# IT Dienstleistung als Freiberuf



## torstenh (22 Mai 2010)

Hallo zusammen,

ich hatte vor einiger Zeit hier im Forum einige Threads gelesen die in Richtung Freiberufler gehen und habe mitbekommen das einige die SPS Programmierung freiberuflich ausüben. Meine momentane Situation ist so, das ich diesen Schritt ebenfalls anstreben möchte. Meine Fragen sind nun:
Welche Versicherungen benötigt ein Freiberufler um diesen Beruf auszuüben?
Vielleicht habt ihr auch einige Tip`s wie man den Einstieg am besten meistern kann?
Ich habe eigentlich schon einiges im INet gelesen aber da schreiben die einen so und die anderen so.
Die Entscheidung zu einer Selbstständigkeit ist noch nicht gefallen, da mir eben noch einige Informationen fehlen.

Grüße,
Torsten


----------



## SPS_Neuling (22 Mai 2010)

Bevor du dich für irgendeine Versicherung entscheidest, versicherer dich doch erstmal ob du aufgrund deiner Ausbildung bzw. Qualifikation die Anforderungen erfüllst. 

Software Dienstleistungen ist das eine jedoch sobald etwas z.B. an einer Maschine installiert wird (Antrieb etc.) braucht muss die Eintragung in die Handwerksrolle vorliegen.


----------



## Lipperlandstern (22 Mai 2010)

SPS_Neuling schrieb:


> Bevor du dich für irgendeine Versicherung entscheidest, versicherer dich doch erstmal ob du aufgrund deiner Ausbildung bzw. Qualifikation die Anforderungen erfüllst.
> 
> Software Dienstleistungen ist das eine jedoch sobald etwas z.B. an einer Maschine installiert wird (Antrieb etc.) braucht muss die Eintragung in die Handwerksrolle vorliegen.




was denn das für ein Quatsch ?????


----------



## SPS_Neuling (22 Mai 2010)

Lipperlandstern schrieb:


> was denn das für ein Quatsch ?????


 
Schonmal was davon gehört das für diese Arbeiten z.B. die Meisterpflicht besteht?


----------



## Lipperlandstern (22 Mai 2010)

SPS_Neuling schrieb:


> Schonmal was davon gehört das für diese Arbeiten z.B. die Meisterpflicht besteht?



Die besteht mit Sicherheit nicht........ aber ich lasse mich gerne von Dir anhand vernüftiger Quellen überzeugen. Ich bin gespannt.

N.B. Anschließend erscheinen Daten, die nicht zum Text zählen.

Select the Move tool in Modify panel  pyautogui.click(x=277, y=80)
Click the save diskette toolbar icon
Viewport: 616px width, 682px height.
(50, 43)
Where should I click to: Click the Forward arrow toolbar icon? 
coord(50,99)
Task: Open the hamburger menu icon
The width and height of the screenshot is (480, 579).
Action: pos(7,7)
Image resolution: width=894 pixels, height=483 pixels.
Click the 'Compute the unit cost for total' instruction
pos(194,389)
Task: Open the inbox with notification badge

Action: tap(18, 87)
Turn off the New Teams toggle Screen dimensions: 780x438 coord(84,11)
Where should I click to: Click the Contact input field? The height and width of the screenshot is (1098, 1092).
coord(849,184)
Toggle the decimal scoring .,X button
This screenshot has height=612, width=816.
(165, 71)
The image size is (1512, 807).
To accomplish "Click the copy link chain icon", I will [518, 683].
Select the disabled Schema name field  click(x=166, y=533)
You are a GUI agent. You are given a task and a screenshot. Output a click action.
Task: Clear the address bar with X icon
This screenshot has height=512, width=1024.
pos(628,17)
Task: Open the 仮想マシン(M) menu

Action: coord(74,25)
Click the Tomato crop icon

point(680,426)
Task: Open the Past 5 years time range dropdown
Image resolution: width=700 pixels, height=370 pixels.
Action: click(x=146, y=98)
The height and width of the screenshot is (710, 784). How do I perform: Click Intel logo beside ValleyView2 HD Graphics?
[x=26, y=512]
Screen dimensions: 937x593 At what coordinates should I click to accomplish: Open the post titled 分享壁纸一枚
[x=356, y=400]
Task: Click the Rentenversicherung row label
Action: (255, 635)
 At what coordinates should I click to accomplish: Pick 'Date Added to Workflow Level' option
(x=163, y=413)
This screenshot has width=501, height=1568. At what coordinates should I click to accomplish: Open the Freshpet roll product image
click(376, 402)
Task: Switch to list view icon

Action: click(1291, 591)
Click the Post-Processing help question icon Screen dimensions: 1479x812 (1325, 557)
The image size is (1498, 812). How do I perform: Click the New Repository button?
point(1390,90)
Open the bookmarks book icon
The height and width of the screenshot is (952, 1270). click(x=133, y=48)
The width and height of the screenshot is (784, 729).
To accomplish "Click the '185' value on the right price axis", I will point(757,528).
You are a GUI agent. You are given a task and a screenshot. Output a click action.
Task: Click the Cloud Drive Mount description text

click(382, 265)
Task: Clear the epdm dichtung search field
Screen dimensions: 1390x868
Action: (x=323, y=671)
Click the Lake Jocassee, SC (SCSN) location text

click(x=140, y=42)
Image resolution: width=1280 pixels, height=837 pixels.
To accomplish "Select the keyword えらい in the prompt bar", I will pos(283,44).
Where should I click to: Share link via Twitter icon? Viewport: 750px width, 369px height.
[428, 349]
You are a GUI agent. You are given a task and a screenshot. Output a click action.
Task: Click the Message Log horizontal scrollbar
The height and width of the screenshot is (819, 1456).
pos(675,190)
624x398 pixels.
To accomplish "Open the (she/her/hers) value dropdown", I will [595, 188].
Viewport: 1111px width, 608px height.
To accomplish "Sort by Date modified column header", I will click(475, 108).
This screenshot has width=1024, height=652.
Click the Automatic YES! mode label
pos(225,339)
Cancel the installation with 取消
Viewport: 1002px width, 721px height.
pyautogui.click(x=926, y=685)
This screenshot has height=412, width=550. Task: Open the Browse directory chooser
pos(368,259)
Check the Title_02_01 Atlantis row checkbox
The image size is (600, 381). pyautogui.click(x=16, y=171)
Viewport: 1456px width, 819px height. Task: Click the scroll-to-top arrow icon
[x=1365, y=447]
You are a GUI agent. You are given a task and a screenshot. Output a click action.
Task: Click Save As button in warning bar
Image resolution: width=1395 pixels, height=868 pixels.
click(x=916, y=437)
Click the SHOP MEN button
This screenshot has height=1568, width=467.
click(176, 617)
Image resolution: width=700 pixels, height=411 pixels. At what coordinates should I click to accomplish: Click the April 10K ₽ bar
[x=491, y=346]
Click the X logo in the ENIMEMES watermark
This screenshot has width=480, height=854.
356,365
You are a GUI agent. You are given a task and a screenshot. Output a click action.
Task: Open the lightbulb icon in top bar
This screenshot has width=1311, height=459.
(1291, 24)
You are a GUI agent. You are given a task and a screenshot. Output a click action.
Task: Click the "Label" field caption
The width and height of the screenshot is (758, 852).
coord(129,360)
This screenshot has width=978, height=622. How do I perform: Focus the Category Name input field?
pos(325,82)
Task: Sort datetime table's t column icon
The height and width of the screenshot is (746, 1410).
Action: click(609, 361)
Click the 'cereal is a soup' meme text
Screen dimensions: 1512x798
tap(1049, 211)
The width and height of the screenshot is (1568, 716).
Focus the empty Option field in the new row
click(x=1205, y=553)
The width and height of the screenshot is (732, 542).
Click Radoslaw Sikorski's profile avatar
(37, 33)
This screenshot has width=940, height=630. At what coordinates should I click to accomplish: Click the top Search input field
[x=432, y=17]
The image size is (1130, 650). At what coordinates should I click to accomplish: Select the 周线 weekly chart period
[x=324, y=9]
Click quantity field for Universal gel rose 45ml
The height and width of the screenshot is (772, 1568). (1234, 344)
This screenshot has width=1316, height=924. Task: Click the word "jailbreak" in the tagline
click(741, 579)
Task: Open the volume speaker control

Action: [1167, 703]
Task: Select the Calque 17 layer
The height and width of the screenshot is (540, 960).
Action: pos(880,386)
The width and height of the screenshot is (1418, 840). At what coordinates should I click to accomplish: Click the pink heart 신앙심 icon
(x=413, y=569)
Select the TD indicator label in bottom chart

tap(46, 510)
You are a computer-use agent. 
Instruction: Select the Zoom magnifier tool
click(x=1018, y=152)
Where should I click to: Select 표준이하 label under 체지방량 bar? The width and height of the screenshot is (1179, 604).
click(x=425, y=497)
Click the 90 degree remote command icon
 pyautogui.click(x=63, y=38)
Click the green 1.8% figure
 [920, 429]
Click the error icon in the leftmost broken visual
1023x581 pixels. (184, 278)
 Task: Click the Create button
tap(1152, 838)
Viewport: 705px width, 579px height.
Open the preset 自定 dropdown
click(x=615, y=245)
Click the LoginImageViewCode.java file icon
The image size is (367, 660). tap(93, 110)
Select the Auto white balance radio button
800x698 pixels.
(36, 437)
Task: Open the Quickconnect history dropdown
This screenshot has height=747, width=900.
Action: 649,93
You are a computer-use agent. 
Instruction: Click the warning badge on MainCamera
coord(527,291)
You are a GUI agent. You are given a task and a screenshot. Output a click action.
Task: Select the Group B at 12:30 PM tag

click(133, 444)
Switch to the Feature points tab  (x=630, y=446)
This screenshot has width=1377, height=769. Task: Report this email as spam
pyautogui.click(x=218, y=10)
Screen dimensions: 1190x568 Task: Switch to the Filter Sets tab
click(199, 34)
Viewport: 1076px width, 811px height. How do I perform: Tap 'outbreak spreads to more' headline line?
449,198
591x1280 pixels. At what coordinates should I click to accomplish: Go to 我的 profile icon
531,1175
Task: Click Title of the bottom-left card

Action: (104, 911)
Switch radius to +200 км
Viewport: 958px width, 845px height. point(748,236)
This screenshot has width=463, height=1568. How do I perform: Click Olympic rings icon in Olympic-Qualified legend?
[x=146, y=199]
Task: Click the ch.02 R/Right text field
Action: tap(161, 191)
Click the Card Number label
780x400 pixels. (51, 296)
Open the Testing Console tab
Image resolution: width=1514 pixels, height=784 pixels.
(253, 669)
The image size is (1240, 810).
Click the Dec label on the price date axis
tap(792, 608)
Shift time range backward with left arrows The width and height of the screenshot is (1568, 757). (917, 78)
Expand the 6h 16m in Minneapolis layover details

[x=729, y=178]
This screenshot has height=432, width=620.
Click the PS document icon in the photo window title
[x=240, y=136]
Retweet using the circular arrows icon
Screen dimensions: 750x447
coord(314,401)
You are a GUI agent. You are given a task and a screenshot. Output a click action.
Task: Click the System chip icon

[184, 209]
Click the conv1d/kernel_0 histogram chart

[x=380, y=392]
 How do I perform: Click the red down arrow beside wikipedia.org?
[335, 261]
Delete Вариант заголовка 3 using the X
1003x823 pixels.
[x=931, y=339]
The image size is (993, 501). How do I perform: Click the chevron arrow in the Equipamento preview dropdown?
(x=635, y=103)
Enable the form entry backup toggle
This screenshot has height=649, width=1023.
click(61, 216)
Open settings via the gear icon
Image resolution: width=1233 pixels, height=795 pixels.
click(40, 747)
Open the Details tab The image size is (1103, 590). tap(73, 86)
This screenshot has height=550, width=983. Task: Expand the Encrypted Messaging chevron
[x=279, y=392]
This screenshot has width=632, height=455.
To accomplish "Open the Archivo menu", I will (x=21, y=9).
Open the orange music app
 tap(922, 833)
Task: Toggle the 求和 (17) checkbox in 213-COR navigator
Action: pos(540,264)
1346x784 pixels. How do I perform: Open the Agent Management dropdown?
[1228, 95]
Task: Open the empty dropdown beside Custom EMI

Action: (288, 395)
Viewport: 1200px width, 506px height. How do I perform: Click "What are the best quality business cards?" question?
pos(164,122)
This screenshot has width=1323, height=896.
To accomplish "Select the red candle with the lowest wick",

Aber damit wir von den gleichen Sachenn sprechen... An einer Maschine wird ein Antrieb nachgerüstet. Laut deiner Meinung darf den Anschluss NUR ein Meister durchführen. Ist das so ?


----------



## SPS_Neuling (22 Mai 2010)

Lipperlandstern schrieb:


> Die besteht mit Sicherheit nicht........ aber ich lasse mich gerne von Dir anhand vernüftiger Quellen überzeugen. Ich bin gespannt.
> 
> Aber damit wir von den gleichen Sachenn sprechen... An einer Maschine wird ein Antrieb nachgerüstet. Laut deiner Meinung darf den Anschluss NUR ein Meister durchführen. Ist das so ?


 
Weiss zwar nicht was du da zusammen schreibst und wie da drauf kommst das nur ein Meister solche arbeiten durchführen darf. Bevor dieser Meister oder MA dieser Firma etwas in dieser Richtung wie Antriebe nachrüstet muss diese Firma durch Eintragung in Handwerksrolle dazu berechtigt sein solche arbeiten durchzuführen.


----------



## MSB (22 Mai 2010)

SPS_Neuling schrieb:


> Weiss zwar nicht was du da zusammen schreibst und wie da drauf kommst das nur ein Meister solche arbeiten durchführen darf. Bevor dieser Meister oder MA dieser Firma etwas in dieser Richtung wie Antriebe nachrüstet muss diese Firma durch Eintragung in Handwerksrolle dazu berechtigt sein solche arbeiten durchzuführen.


Um das wichtige von LILA nochmal zu betonen:
*vernüftiger Quellen*


----------



## SPS_Neuling (22 Mai 2010)

MSB schrieb:


> Um das wichtige von LILA nochmal zu betonen:
> *vernüftiger Quellen*


 
Brauchst hier nicht rumschreien


----------



## Lipperlandstern (22 Mai 2010)

SPS_Neuling schrieb:


> Weiss zwar nicht was du da zusammen schreibst und wie da drauf kommst das nur ein Meister solche arbeiten durchführen darf. Bevor dieser Meister oder MA dieser Firma etwas in dieser Richtung wie Antriebe nachrüstet muss diese Firma durch Eintragung in Handwerksrolle dazu berechtigt sein solche arbeiten durchzuführen.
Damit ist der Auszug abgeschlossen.